==== Given data ====

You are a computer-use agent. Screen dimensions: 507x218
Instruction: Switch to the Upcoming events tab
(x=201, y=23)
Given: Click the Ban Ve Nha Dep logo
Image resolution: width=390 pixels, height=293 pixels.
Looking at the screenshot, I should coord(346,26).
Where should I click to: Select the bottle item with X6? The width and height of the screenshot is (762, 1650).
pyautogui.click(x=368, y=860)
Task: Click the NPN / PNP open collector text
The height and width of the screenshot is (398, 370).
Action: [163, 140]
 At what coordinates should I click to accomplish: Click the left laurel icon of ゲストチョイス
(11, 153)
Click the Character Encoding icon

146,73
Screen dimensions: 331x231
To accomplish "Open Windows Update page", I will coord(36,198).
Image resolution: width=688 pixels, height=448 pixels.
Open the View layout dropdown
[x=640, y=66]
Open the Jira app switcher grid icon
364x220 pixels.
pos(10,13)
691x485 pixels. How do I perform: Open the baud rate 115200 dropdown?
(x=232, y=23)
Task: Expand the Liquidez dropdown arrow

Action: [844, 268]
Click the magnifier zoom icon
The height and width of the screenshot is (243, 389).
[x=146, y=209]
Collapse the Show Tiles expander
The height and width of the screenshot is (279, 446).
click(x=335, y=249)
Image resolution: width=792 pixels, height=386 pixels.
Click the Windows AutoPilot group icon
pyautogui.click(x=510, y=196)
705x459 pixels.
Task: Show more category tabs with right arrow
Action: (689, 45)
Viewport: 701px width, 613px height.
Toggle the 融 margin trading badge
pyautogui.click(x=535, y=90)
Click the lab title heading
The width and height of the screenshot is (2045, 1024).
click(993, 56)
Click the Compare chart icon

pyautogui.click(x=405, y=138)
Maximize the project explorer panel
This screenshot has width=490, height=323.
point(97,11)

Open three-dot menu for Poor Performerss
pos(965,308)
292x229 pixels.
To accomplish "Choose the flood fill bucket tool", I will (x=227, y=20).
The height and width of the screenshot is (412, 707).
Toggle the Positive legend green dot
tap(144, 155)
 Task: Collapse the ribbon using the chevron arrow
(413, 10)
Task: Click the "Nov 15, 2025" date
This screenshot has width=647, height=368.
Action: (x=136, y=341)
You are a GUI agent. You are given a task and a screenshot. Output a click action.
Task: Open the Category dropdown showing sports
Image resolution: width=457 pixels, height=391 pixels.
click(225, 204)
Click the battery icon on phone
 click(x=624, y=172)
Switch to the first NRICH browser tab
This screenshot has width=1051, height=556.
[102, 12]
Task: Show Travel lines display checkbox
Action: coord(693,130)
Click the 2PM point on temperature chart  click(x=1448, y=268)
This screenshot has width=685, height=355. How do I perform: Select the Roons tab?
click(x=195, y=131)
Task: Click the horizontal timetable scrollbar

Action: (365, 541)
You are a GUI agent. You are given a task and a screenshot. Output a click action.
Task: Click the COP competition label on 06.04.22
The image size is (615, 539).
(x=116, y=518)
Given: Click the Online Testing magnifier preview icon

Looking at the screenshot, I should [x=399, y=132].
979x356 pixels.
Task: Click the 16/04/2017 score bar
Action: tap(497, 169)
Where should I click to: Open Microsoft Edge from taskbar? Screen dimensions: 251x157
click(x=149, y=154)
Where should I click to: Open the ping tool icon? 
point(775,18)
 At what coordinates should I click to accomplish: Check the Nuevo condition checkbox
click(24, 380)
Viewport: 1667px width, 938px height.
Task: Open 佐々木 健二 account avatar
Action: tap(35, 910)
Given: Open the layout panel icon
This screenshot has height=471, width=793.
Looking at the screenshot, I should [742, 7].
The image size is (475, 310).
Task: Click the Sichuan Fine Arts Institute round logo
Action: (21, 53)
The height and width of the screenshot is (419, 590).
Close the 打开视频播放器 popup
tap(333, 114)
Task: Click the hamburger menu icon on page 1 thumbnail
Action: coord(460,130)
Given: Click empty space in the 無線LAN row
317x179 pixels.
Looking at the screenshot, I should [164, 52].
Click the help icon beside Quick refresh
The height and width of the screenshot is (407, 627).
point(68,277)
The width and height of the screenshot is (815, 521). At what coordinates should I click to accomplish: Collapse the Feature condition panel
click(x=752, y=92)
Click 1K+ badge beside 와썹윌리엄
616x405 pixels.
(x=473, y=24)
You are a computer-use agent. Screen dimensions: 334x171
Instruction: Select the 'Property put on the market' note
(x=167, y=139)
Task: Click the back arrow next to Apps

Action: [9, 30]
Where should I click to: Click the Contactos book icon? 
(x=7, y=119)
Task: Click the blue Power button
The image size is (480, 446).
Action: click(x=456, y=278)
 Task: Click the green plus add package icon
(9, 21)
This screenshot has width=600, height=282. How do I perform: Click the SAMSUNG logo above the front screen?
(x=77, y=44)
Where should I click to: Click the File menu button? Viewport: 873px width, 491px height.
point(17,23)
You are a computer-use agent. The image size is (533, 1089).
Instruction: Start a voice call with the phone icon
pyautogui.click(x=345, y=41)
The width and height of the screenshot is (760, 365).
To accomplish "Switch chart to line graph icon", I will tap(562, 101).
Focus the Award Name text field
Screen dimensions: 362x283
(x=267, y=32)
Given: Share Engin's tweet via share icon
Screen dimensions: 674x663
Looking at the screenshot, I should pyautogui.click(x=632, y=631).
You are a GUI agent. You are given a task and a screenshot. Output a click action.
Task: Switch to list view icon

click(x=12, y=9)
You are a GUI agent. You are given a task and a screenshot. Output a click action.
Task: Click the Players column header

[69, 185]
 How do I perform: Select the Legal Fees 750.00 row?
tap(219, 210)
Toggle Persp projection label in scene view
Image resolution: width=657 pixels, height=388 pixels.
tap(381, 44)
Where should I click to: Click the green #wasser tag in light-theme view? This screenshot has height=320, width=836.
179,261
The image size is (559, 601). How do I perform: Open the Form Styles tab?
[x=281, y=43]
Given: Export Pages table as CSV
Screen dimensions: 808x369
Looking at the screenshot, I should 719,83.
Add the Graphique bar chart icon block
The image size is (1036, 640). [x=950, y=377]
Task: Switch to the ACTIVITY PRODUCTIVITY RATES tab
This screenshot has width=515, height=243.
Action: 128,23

====

▶ _What to work on_
Without changing anything, quote the lines from the top of the data to the line that contains "Maximize the project explorer panel", including that line.

▶ _Reply to the exercise_
You are a computer-use agent. Screen dimensions: 507x218
Instruction: Switch to the Upcoming events tab
(x=201, y=23)
Given: Click the Ban Ve Nha Dep logo
Image resolution: width=390 pixels, height=293 pixels.
Looking at the screenshot, I should coord(346,26).
Where should I click to: Select the bottle item with X6? The width and height of the screenshot is (762, 1650).
pyautogui.click(x=368, y=860)
Task: Click the NPN / PNP open collector text
The height and width of the screenshot is (398, 370).
Action: [163, 140]
 At what coordinates should I click to accomplish: Click the left laurel icon of ゲストチョイス
(11, 153)
Click the Character Encoding icon

146,73
Screen dimensions: 331x231
To accomplish "Open Windows Update page", I will coord(36,198).
Image resolution: width=688 pixels, height=448 pixels.
Open the View layout dropdown
[x=640, y=66]
Open the Jira app switcher grid icon
364x220 pixels.
pos(10,13)
691x485 pixels. How do I perform: Open the baud rate 115200 dropdown?
(x=232, y=23)
Task: Expand the Liquidez dropdown arrow

Action: [844, 268]
Click the magnifier zoom icon
The height and width of the screenshot is (243, 389).
[x=146, y=209]
Collapse the Show Tiles expander
The height and width of the screenshot is (279, 446).
click(x=335, y=249)
Image resolution: width=792 pixels, height=386 pixels.
Click the Windows AutoPilot group icon
pyautogui.click(x=510, y=196)
705x459 pixels.
Task: Show more category tabs with right arrow
Action: (689, 45)
Viewport: 701px width, 613px height.
Toggle the 融 margin trading badge
pyautogui.click(x=535, y=90)
Click the lab title heading
The width and height of the screenshot is (2045, 1024).
click(993, 56)
Click the Compare chart icon

pyautogui.click(x=405, y=138)
Maximize the project explorer panel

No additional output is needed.